The above is silly criticism because it is so obvious. It’s a bit like telling a bicycle manufacturer that bicycles are inherently unstable, so we’d be better off with tricycles.
Advocates
of full reserve, along with bicycle manufacturers and users, have tumbled to
the above blindingly obvious apparent problems, and have solutions. They’d be
verging on mentally deficiency if they hadn’t noticed those very obvious
apparent problems.
Martin
Wolf makes the above criticism when he says “the supply of funds to riskier,
long-term activities would be greatly reduced if we did adopt narrow banking”.
Wolf
concentrates (to repeat) on what he calls “long-term activities”, while Diamond
and Dybvig (DD) concentrate on shorter term loans (p.65-6).
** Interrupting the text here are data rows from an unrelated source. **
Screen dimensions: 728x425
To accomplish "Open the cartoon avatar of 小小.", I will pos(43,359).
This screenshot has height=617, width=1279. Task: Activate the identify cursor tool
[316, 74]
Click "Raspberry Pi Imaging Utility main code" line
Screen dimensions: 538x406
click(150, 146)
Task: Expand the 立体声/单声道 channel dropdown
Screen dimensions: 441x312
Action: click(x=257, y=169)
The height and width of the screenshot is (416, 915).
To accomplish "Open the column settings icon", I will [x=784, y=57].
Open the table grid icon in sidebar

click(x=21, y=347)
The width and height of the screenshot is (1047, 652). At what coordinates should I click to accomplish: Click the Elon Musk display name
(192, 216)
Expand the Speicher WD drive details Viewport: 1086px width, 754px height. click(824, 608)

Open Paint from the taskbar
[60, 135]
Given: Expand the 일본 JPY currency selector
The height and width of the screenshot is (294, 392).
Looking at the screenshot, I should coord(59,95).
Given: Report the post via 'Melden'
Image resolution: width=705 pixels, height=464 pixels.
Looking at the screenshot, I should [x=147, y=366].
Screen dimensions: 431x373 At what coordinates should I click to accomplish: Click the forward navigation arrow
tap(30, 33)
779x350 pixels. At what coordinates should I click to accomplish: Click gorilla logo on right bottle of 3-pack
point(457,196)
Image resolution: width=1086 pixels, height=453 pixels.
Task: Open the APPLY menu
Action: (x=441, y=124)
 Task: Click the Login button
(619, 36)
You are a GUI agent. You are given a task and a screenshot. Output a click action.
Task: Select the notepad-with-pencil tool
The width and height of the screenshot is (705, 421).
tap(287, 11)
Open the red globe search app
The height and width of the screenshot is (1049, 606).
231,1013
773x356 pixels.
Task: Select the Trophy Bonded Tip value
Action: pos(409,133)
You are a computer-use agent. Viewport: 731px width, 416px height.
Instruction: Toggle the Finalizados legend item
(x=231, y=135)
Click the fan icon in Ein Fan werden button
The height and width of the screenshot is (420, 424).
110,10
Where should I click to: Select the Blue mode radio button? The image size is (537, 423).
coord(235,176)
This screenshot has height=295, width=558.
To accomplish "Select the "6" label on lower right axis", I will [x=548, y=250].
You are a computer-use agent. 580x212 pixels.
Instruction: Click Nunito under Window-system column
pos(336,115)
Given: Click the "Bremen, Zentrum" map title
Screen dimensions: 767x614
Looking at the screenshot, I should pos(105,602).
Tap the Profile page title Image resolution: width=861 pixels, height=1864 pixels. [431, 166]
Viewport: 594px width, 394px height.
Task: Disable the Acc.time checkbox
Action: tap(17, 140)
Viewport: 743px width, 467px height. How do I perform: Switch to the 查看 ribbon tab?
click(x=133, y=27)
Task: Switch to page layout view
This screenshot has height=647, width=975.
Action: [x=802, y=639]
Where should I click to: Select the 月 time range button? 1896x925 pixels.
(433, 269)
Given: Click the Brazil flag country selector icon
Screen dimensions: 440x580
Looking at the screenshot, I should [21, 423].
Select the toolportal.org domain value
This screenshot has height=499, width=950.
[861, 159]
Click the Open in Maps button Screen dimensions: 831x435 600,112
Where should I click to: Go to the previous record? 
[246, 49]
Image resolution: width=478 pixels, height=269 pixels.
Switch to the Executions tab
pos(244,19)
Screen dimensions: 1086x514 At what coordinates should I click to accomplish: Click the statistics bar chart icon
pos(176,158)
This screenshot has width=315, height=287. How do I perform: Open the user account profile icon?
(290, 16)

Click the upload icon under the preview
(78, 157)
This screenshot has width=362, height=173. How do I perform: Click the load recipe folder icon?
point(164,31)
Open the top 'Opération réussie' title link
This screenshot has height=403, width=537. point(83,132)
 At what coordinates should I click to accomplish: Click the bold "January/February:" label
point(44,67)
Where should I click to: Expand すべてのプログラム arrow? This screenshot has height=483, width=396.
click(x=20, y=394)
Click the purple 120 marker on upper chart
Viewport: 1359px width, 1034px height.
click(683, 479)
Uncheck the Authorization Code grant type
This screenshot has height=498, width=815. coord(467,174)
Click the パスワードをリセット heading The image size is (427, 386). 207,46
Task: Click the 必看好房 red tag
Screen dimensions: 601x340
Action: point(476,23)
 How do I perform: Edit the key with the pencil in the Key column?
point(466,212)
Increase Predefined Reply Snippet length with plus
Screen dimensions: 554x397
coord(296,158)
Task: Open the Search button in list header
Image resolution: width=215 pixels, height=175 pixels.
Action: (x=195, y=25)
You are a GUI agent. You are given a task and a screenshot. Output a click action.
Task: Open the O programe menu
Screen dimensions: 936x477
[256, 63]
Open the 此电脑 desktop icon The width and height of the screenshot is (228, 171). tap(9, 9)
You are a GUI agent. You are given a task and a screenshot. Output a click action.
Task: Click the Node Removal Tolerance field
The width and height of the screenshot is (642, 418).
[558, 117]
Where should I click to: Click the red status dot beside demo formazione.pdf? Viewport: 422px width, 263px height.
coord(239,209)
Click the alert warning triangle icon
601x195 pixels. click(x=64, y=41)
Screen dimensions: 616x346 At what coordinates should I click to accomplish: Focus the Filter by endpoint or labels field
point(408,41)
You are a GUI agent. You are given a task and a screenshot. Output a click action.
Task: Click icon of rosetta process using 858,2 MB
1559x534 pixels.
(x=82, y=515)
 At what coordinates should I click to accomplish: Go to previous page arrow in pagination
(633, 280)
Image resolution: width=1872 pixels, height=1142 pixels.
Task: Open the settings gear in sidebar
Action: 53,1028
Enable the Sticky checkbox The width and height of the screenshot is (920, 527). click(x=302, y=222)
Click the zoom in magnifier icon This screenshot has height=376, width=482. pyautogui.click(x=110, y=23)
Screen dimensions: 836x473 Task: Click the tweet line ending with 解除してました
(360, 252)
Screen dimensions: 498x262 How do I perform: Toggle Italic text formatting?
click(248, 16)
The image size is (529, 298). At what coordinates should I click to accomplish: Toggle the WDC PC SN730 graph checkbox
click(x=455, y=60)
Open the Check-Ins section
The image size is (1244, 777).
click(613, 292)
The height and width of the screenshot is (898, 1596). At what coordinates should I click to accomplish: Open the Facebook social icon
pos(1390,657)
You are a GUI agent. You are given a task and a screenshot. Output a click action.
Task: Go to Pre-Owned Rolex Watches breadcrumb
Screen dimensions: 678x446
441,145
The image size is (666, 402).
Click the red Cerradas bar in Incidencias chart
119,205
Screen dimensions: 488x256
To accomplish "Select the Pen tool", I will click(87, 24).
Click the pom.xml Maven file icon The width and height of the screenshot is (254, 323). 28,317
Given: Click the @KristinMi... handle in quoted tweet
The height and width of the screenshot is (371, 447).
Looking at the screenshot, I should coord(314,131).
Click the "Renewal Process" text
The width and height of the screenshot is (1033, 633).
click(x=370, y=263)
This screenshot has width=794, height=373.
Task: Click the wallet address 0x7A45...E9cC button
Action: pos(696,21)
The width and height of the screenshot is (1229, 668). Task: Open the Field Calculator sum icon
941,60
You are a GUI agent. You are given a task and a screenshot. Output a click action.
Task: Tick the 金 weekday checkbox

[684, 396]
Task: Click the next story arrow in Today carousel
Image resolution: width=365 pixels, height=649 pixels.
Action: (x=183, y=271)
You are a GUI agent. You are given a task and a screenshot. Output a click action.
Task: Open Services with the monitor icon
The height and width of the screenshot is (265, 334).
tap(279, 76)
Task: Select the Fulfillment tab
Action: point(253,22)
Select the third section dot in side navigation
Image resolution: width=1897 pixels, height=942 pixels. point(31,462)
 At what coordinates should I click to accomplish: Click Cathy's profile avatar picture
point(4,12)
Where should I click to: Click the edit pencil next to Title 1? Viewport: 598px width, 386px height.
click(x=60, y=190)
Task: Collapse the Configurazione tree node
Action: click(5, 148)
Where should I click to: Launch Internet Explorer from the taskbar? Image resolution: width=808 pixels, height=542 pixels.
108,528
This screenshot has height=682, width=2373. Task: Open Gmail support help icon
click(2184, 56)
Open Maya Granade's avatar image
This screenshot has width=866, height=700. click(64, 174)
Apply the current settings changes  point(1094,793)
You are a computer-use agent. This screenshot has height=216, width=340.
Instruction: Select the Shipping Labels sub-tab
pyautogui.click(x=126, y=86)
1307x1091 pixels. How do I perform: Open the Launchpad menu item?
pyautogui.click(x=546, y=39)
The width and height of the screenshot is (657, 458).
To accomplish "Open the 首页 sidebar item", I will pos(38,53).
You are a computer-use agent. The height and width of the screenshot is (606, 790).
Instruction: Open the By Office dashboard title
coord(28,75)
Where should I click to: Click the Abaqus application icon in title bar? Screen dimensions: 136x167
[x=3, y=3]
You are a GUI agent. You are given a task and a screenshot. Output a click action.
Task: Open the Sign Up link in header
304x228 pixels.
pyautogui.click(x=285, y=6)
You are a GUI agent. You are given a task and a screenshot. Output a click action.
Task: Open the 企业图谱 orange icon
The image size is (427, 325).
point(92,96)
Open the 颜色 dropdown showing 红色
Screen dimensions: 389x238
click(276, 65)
But that difference
is unimportant. The important point is that implementing full reserve would, at
least initially, constrain bank activities and thus reduce lending (probably
both long and short term).
But
that’s no problem because any deflation stemming from such reduced lending can
be countered by having government and central bank create and spend new money
into the economy. And one side effect of that is that everyone would have more
money, thus people and firms would NOT NEED TO borrow so much. I.e. total debts
would decline.
So the
crucial question is: which system gives us an optimum or nearer optimum
allocation of resources: a “high debt, high lending” system under which bank
lending is underwritten by, and thus subsidised by taxpayers, or a lower
lending / lower debt system (full reserve) which requires no subsidy?
Well
that’s an absolute no-brainer for anyone who has got as far as GCSE in
economics. That is, subsidies of so called “commercial” entities are completely
and wholly unjustified. Period. Full stop. End of. Finito.
Forgive
me for flogging a dead horse, but the mere fact that fractional reserve cannot
do without a taxpayer backing means that fractional reserve is kaput. It’s in
check mate. In the words of Monty Python, “Look, matey, I know a dead parrot
when I see one, and I'm looking at one right now.”
Incidentally,
the reason why it’s virtually impossible for a full reserve bank to fail is
that, first, as regards money which depositors want to be 100% save, that is
not invested at all – or is only invested in ultra-safe securities, like
government debt. And second, as to money which depositors want loaned on or
invested, depositors carry most of or all the costs if and when those loans or
investments go wrong.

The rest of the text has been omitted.